Ao tentar falar, Lucretia percebeu que sua voz não saía. Como ela poderia dar ordens, ou mesmo pedir ajuda?
A garganta começou a parecer inchada, e ela abriu a boca, mas nada saía, de fato. Olhou para os outros e eles pareciam sofrer do mesmo mal. O que era aquilo?
A única coisa que ela conseguia pensar era que queria Rhys. Ela queria poder se comunicar com ele, mas como? Kali nem mesmo surgia. Naquele momento, ela tentou alcançar a loba, sem sucesso.
“ — Ora, ora, se não é a pequena companheira do grande Alfa!”
Essa voz não era a de Kali, mas estava definitivamente dentro da mente de Lucretia. Todos os pêlos do corpo dela se eriçaram.
“ — Ele é uma delícia, posso entender por que quer encontrá-lo com tanta urgência… Mas esse seu Alfa McCormack também não é de se jogar fora. Que sortuda! Ter os dois na mesma cama deve ser um sonho!”

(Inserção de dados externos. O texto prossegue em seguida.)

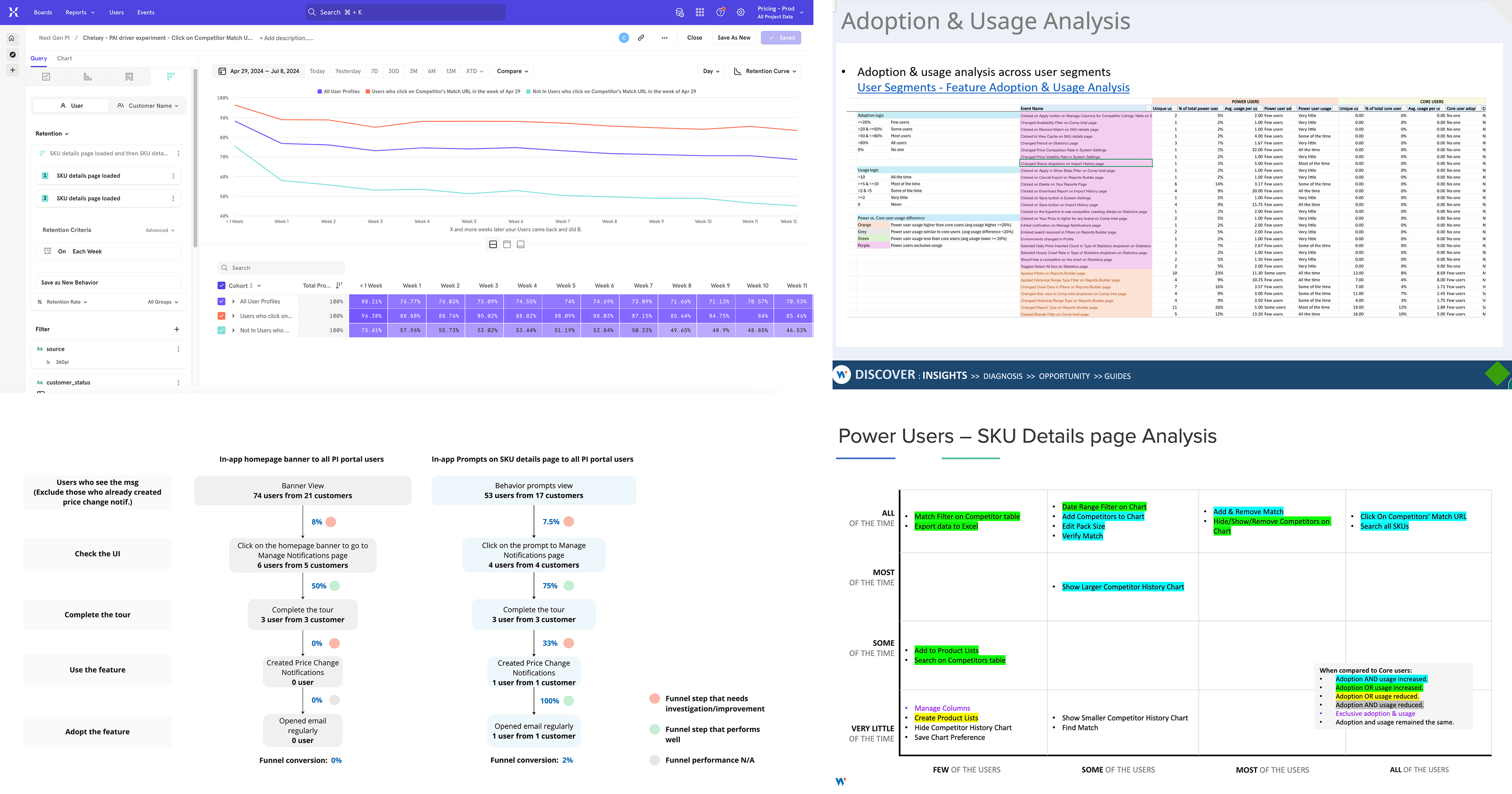Click the cohort table Search field

[281, 267]
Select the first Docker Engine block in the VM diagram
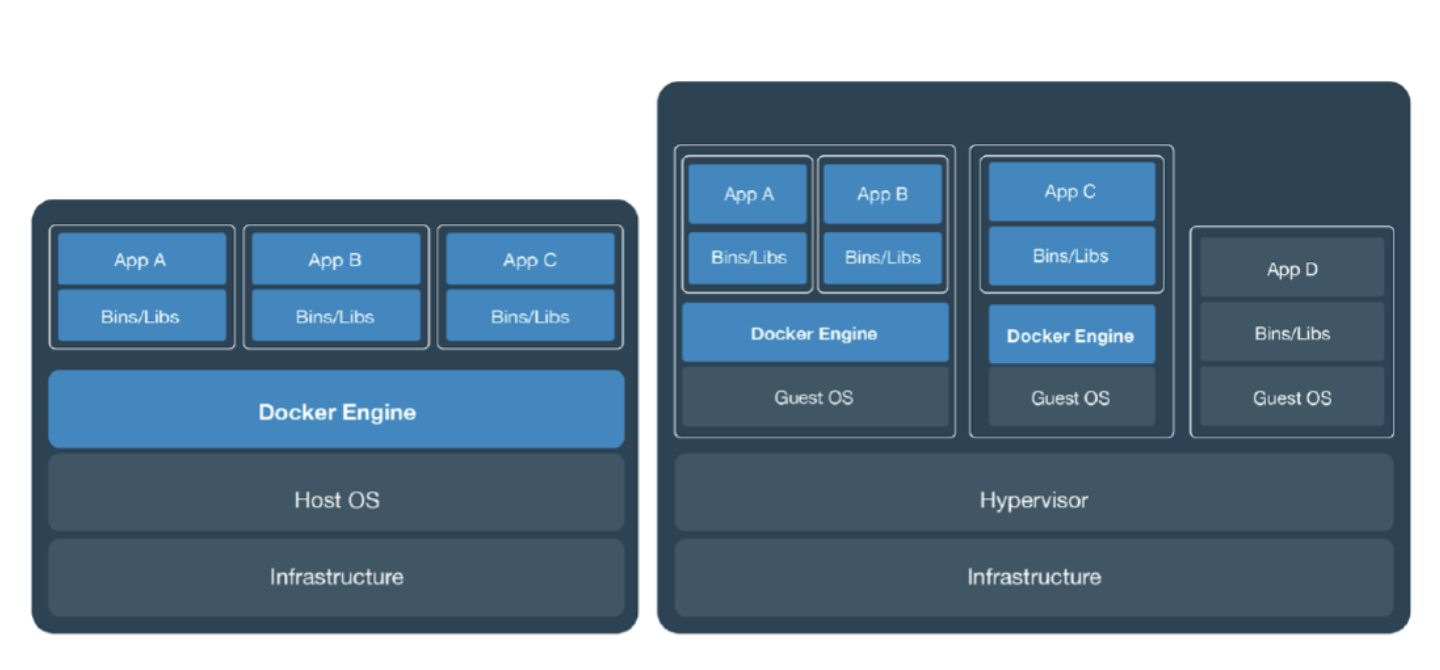The height and width of the screenshot is (670, 1440). pyautogui.click(x=814, y=333)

“ — Quem… é você?” — até mesmo os pensamentos internos de Lucretia estavam difíceis. A mente dela começava a falhar, talvez devido à falta de ar. “ — O que quer?!”
A voz riu dentro da mente de Lucretia. Aquela voz… não lhe era completamente estranha. havia algo de familiar, porém, a ruiva não conseguia distinguir quem era. Ela já havia conversado com aquela pessoa? Ou era apenas uma voz parecida?
“ — Tão inteligente, e tão tapada, ao mesmo tempo. Pensa mais um pouquinho. Ou não. não acho que consiga, e isso trabalha ao meu favor.”